Hinsichtlich einer anderen Bedrohung, nämlich der Umweltzerstörungen, sind wir inzwischen zu mehr Klarheit gekommen. Hier wird allmählich auch auf der Verursacherseite eingesehen, dass von den Folgen früher oder später niemand verschont bleibt. Und wir begreifen als Verursacher nicht nur einige wenige, sondern verstehen uns in der Allgemeinheit als verantwortlich, als „betroffen“. Wir bemerken, eine wie gefährliche Illusion die Hoffnung darstellt, selber ungeschoren davonzukommen. Was Menschen der äußeren Natur antun, rächt sich, zwar mit zeitlicher Verzögerung meist, doch dafür um so nachhaltiger.

Ähnliche Einsichten und Konsequenzen sind dringend anzumahnen mit Blick auf die Zusammenhänge von politischem Terror und Normalität, also bezüglich dessen, was Menschen einander angetan haben und was sie weiterhin fortsetzen in Kriegen, Völkermorden und massenhafter Folter. Bislang herrscht anscheinend noch in großer Verbreitung die Vorstellung, alles das bleibe ohne größere Wirkungen auf die weitere Umgebung und auf die nachfolgenden Generationen, auf die Welt insgesamt. Oder man meint, die Etablierung demokratischer Verhältnisse allein garantiere schon eine dauerhafte Absicherung gegen solche Gefahren. Sich in derartiger Weise für „unbetroffen“ von politischer Gewalt anzusehen, ist jedoch mindestens so unrealistisch, wie wir es allmählich hinsichtlich der Verursachung und der Folgen von Umweltzerstörung begreifen.

Politische Gewalt und ihre Langzeitwirkungen im gesellschaftlichen und individuellen Bereich, dies zu studieren, ist Deutschland ein herausgehobener Platz. Weder „geschahen“ die NS-Verbrechen „auf schicksalhafte Weise“, noch waren die breiten Massen oder die Eliten „unschuldig“, weder begann das alles präzise am 30. Januar 1933, noch endete es am 8. Mai 1945 in einer „Stunde Null“, weder hat sich aller Terror der Geschichte einzig im NS-Reich niedergeschlagen, noch leben wir heute in einer heilen, einer „unbetroffenen“ Welt. In Wirklichkeit wurden alle Bereiche infiziert, von den seelischen Untergründen bis zu Wirtschaft, Recht, Politik und Pädagogik. Wir brauchen weiterhin Geschichtswissenschaft, Psychologie, Soziologie, Forschungen zur Lokalgeschichte, Literatur und Medien, um diese Vergangenheit und ihre Weiterwirkungen auch nur in Facetten zu begreifen und die Gefahr von Wiederholungen zu verringern. Zugleich aber sind auch solche Bemühungen nicht davor gefeit, die Gegenwart und sich selbst für „nichtbetroffen“ anzusehen.

◆ AUFGABE
Schreiben Sie aus dem obigen Text über politische Gewalt und ihre Folgen den Abschnitt wortgetreu ab, der mit „Ähnliche Einsichten und“ beginnt und mit „von Umweltzerstörung begreifen.“ endet.

◆ GEGEBENES MATERIAL

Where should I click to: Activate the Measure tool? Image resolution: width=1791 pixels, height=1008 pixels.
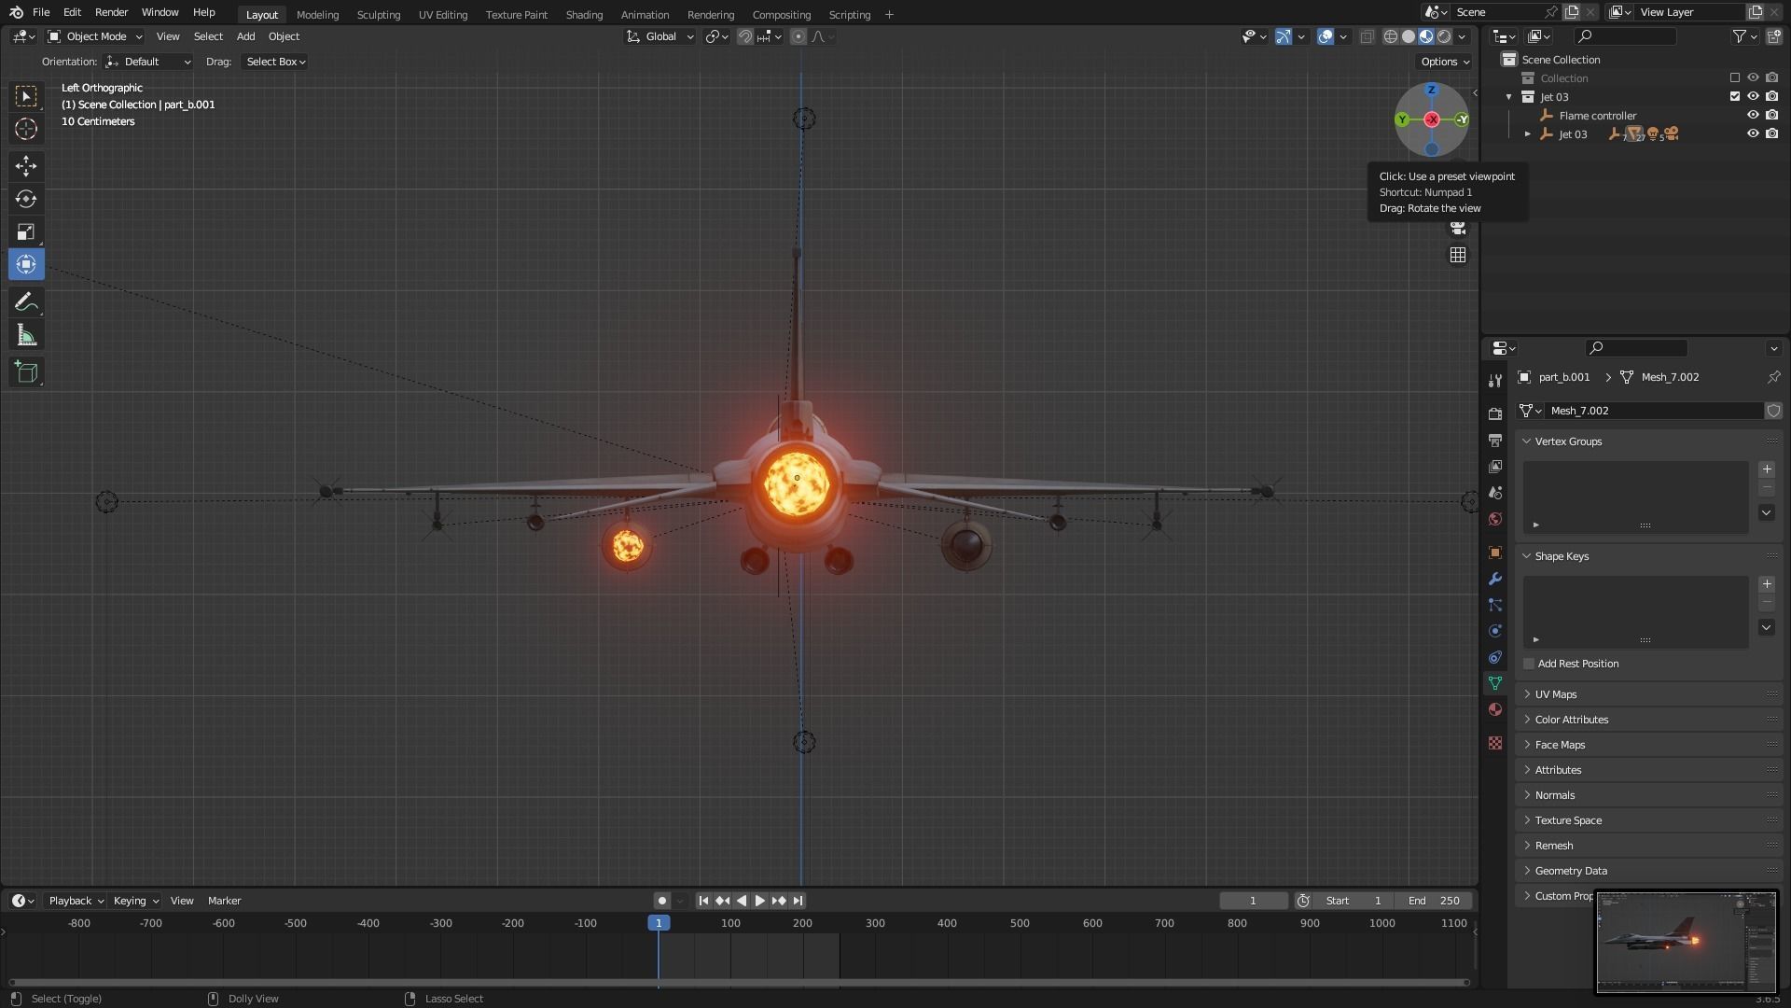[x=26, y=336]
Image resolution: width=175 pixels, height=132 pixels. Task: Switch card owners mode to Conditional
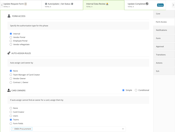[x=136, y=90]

◆ LÖSUNG
Ähnliche Einsichten und Konsequenzen sind dringend anzumahnen mit Blick auf die Zusammenhänge von politischem Terror und Normalität, also bezüglich dessen, was Menschen einander angetan haben und was sie weiterhin fortsetzen in Kriegen, Völkermorden und massenhafter Folter. Bislang herrscht anscheinend noch in großer Verbreitung die Vorstellung, alles das bleibe ohne größere Wirkungen auf die weitere Umgebung und auf die nachfolgenden Generationen, auf die Welt insgesamt. Oder man meint, die Etablierung demokratischer Verhältnisse allein garantiere schon eine dauerhafte Absicherung gegen solche Gefahren. Sich in derartiger Weise für „unbetroffen“ von politischer Gewalt anzusehen, ist jedoch mindestens so unrealistisch, wie wir es allmählich hinsichtlich der Verursachung und der Folgen von Umweltzerstörung begreifen.